Smile, you never know who's watching.

Saturday, 26 September 2009

This week I have been mostly failing...

Sunday I went to Widdop with Lard to meet up with G-unit and Ginnster. I was hoping to crush Fight on Black, an ascent was looooong overdue. Unfortunately Lard was suffering an advanced case of Plague and decided he wanted to go home, so we left without even pulling on anything. Strangely Lard made a full recovery for sn afternoon at the park, hmmmm....

Monday work.

Tuesday work then G-bob attended crush school on the board. A pretty good session, only let down by G's shocking footwork. Have a word with yourself lankster.

Wednesday work then the Sexpest paid a visit to dabble on the board. Another good session, but my skin was getting sore by now and my finger joints were feeling creaky, old man!

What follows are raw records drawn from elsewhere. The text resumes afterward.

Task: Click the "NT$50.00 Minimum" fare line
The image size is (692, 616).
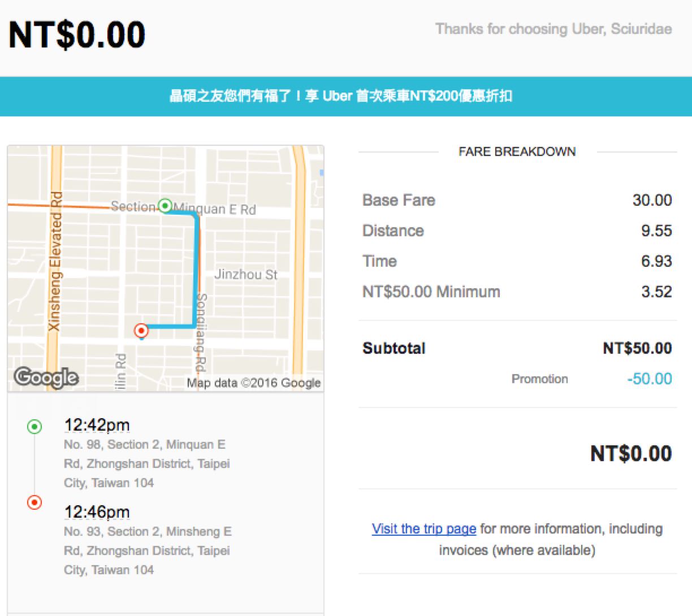Action: coord(431,292)
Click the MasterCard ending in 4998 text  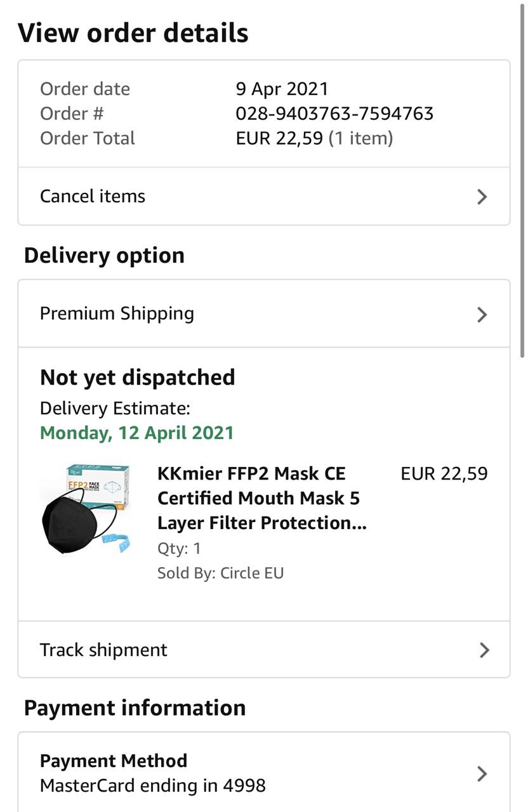click(x=152, y=786)
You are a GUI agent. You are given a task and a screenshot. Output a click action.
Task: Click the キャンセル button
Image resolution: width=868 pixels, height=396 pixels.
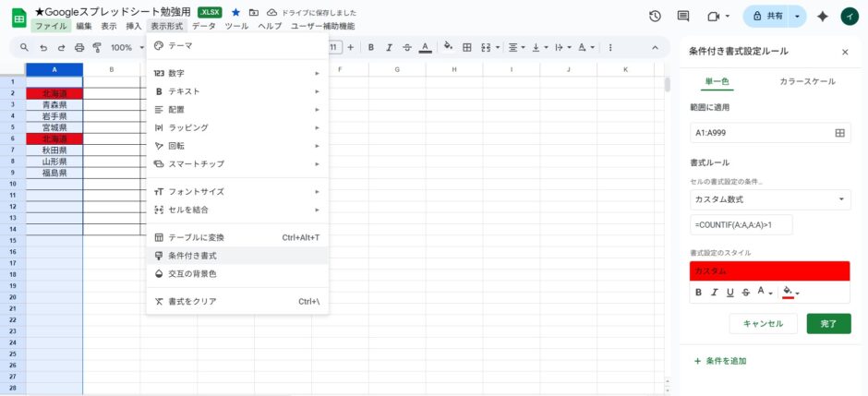coord(763,324)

Thursday went to Trollers Gill with Guru. We did a shocking route to warm up (the right arete of the big central crack), yeuck. Then Guru had a project to play on so we both dabbled with this, it is a steady start and finish but has a couple of stiff pulls in the middle. After a bit of working a sequence was devised and Guru dispatched it first redpoint, nice. I worked it again but was really struggling with one move which felt very reachy. I thought it was nails at the time and would be full on 8a but Guru felt 7c+ probably more accurate. On consideration I agree, allowing for my condition on Thursday (tired, sore, painful skin) I think a fresh attempt will yield more success.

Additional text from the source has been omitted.